L’arrivée de Free en 2012 sur le marché de la téléphonie mobile a totalement rebattu les cartes. Les concurrents ont dû revoir leurs tarifs pour ne pas se laisser grignoter et le secteur s’est adapté. Les tarifs sont devenus tellement compétitifs que la différenciation entre les opérateurs télécoms s’articule désormais autour de la relation client. À chacun de trouver le petit plus qui lui permettra de convaincre de nouveaux clients et de garder les anciens. Quels sont justement les enjeux de la relation client dans le secteur telecom ? Comment garantir sa qualité et enchanter ses clients ? Pour répondre à ces questions cruciales, nous avons sollicité l’expertise de Magali Elhage, Directrice grands comptes au pôle IT & Télécom de DPI.
 

Quels sont les enjeux clients pour les opérateurs télécoms aujourd’hui ?

La relation client dans le secteur telecom repose avant tout sur un parcours de l’ordre de l’excellence. En raison des offres sans engagement, qui sont devenues la norme (74,2 % des Français en 2018 avaient choisi ce type de forfait selon l’ARCEP), partir est devenu d’une simplicité enfantine.
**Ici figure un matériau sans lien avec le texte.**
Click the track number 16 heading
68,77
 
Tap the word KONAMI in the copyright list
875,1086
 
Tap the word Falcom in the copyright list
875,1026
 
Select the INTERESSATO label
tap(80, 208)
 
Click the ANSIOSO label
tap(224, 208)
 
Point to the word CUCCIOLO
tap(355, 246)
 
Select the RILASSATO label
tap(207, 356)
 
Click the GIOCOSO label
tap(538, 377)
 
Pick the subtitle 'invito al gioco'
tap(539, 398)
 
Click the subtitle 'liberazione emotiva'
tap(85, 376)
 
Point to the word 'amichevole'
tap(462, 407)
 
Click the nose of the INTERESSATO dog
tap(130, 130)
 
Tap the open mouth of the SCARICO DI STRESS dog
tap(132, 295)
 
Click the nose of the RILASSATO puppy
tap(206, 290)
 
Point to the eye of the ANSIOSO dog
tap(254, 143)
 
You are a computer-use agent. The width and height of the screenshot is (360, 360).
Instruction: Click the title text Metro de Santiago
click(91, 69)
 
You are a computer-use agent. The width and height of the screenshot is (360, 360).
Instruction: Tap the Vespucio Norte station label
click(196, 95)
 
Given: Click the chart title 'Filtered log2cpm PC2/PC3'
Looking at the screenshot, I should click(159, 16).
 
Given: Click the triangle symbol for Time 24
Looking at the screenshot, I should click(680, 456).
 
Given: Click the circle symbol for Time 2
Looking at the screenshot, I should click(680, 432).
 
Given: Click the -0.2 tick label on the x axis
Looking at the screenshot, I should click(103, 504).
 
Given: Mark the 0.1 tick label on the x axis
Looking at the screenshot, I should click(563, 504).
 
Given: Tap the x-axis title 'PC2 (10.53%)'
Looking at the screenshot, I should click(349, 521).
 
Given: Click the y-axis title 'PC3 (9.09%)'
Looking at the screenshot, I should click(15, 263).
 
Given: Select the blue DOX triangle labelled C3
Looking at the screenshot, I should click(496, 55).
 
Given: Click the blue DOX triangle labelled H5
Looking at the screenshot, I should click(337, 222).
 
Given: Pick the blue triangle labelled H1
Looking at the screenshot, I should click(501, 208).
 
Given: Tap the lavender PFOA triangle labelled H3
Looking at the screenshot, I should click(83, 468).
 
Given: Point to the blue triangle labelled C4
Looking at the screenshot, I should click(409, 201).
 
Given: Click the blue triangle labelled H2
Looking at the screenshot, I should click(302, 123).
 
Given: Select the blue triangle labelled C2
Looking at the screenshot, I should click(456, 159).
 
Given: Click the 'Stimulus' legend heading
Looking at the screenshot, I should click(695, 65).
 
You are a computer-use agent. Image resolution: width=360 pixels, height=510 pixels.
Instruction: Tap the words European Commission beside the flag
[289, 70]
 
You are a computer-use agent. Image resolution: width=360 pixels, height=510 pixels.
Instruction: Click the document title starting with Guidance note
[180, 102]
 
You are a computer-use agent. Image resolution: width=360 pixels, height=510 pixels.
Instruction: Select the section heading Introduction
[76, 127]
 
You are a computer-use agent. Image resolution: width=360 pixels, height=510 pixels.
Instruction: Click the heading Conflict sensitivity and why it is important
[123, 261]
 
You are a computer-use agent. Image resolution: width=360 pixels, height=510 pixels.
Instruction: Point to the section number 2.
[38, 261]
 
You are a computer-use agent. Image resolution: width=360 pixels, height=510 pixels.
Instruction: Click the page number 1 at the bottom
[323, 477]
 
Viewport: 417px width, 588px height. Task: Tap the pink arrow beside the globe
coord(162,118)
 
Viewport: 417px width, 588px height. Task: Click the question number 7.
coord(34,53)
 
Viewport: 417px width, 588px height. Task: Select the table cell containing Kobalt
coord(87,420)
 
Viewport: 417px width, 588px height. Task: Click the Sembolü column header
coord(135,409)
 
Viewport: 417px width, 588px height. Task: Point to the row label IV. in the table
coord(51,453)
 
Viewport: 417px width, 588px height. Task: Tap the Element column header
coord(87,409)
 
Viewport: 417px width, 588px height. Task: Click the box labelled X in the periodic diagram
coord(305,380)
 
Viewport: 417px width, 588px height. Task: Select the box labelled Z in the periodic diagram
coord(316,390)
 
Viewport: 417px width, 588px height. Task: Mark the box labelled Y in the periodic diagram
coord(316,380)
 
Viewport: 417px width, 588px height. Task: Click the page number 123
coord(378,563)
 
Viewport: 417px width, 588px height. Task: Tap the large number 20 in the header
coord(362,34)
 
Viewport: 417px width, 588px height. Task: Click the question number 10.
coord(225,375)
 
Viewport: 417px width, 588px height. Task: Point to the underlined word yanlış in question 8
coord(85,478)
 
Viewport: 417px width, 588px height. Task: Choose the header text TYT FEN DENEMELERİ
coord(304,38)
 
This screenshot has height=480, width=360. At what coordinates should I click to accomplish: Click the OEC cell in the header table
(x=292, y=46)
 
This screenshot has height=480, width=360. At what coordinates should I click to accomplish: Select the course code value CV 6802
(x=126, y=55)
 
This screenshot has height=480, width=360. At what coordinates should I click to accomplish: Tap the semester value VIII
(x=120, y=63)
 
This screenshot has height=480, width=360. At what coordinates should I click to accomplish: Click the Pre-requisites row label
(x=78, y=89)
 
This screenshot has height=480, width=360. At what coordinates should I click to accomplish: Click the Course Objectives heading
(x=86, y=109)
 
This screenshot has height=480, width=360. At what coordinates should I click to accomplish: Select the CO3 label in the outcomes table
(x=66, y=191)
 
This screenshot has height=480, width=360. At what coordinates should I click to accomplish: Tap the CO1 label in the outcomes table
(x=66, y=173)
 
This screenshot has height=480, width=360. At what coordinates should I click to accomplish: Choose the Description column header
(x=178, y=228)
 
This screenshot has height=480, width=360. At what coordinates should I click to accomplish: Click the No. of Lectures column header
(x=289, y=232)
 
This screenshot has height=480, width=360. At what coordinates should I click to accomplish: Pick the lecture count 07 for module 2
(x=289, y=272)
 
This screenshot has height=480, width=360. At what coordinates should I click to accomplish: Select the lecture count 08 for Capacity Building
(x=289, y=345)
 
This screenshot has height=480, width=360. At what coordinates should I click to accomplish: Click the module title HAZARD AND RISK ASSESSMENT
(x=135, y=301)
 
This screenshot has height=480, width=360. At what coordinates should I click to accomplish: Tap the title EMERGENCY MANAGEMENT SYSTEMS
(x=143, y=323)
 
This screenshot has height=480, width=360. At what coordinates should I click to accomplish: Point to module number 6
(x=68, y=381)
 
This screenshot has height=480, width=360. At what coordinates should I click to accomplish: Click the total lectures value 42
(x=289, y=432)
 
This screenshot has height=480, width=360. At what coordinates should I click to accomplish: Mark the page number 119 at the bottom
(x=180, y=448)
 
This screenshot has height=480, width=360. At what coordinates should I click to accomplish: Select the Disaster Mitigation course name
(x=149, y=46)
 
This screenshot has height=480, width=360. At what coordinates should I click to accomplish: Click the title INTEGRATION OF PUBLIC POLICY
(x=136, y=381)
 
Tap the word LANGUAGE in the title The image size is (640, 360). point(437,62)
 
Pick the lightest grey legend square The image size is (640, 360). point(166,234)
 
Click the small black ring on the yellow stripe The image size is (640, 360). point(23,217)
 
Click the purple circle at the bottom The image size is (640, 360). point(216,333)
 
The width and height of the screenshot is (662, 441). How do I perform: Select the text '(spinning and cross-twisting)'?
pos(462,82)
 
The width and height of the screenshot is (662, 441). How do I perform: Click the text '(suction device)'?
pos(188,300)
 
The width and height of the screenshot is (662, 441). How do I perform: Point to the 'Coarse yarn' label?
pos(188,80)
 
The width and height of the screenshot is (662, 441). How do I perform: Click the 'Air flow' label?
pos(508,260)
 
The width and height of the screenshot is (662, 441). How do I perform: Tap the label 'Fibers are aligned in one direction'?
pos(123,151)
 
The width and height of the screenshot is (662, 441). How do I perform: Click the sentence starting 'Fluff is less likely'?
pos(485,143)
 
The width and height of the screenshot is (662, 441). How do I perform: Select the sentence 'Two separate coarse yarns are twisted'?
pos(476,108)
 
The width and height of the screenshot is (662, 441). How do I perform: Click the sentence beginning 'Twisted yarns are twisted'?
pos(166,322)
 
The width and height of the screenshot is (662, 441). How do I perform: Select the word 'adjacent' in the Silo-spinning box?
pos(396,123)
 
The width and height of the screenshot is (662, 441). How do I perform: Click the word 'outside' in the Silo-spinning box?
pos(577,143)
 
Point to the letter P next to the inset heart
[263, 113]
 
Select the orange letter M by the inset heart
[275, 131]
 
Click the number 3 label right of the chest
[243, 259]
Les abonnés quittent leur opérateur en conservant leur numéro, ne paient aucun frais de résiliation et leur nouvel opérateur se charge pour eux de résilier l’ancien. Alors si la satisfaction client n’est pas au rendez-vous, la rupture est rapidement engagée. « Dans ce contexte, les opérateurs telecoms n’ont d’autre choix que de véhiculer une bonne image de marque, de soigner leur relationnel », explique Magali Elhage. Et cela, dans deux principaux objectifs :
 

L’acquisition commerciale

Les opérateurs doivent accroître leur chiffre d’affaires et leur parc clients. Cela passe notamment par l’upselling. Il s’agit pour eux de proposer une montée en gamme en offrant, pour un prix intéressant, un produit supplémentaire. C’est ainsi qu’un client mobile peut devenir un client box dans un forfait globalisé, ou qu’un client box aura droit à un abonnement Netflix dans son forfait, à moindre coût.
 

La fidélisation

Chez les opérateurs mobiles, le prix d’une offre et les services sont primordiaux pour attirer et conserver leurs clients. Mais si le contrat moral est rompu par un problème technique récurrent ou de facturation, l’expérience client perd en qualité et celui-ci peut se désabonner. Le volet relationnel et qualitatif est donc fondamental.
Il vise aussi à réduire le CHURN, appelé aussi taux d’attrition. Il s’agit de diviser le nombre de désabonnements par le nombre total d’abonnés. Ce qui permet d’avoir un KPI (indicateur clé) essentiel pour évaluer sa relation client.
Car si l’acquisition est primordiale, la fidélisation des clients existants est, et doit, demeurer l’enjeu principal des opérateurs téléphoniques. En ce sens, proposer une expérience et une relation client optimales est capital.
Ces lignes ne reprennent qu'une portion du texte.